§ **Prompt**
Using the records below, write out again exactly the lines that begin at the line containing "Task: Click the 31 Mar 2022 expiry date" and end at the line containing "The width and", and no other lines.

§ **Extracted entries**
—————
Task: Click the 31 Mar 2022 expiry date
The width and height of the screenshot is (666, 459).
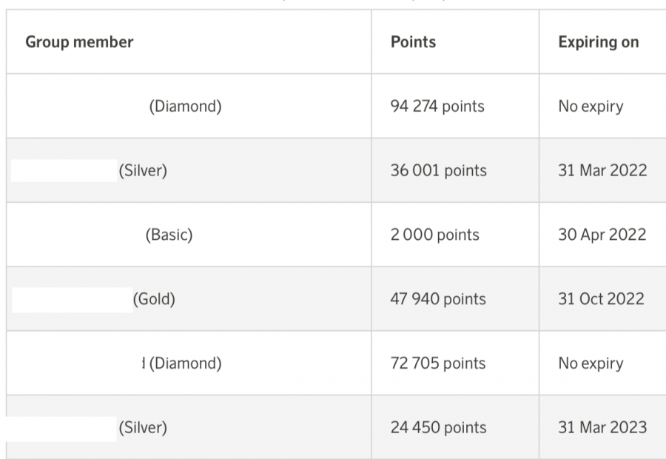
—————
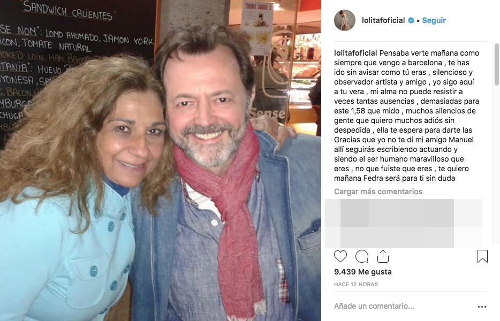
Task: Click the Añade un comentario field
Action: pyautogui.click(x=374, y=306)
—————
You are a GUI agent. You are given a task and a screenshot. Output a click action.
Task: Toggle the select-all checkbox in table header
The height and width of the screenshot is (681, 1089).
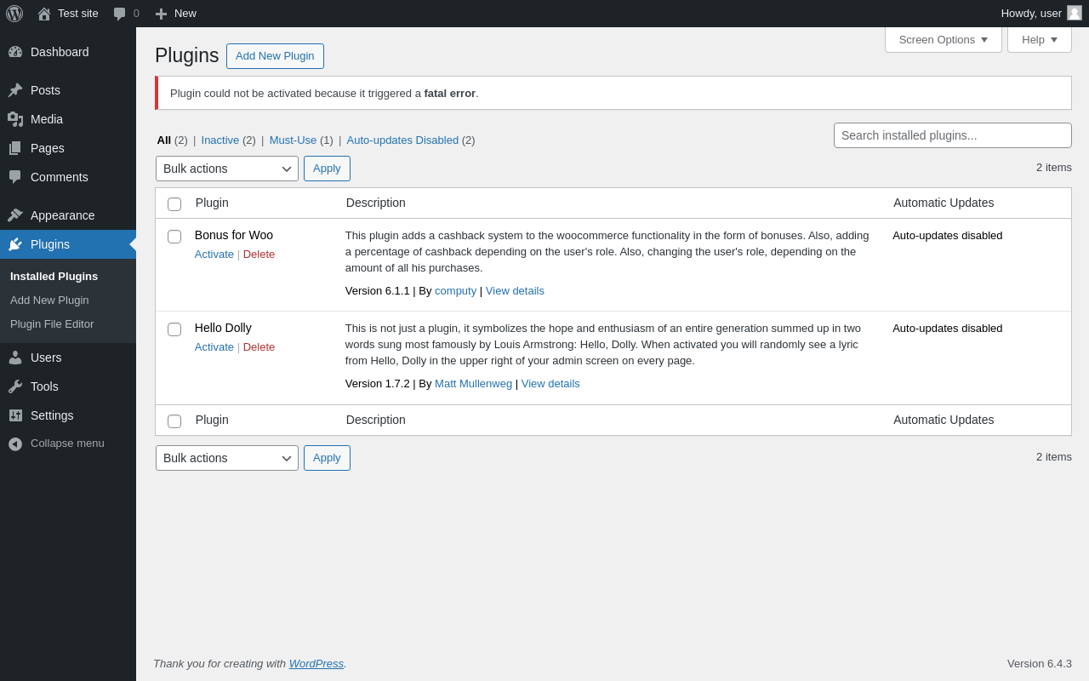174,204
—————
§ **Response**
Task: Click the 31 Mar 2022 expiry date
The width and height of the screenshot is (666, 459).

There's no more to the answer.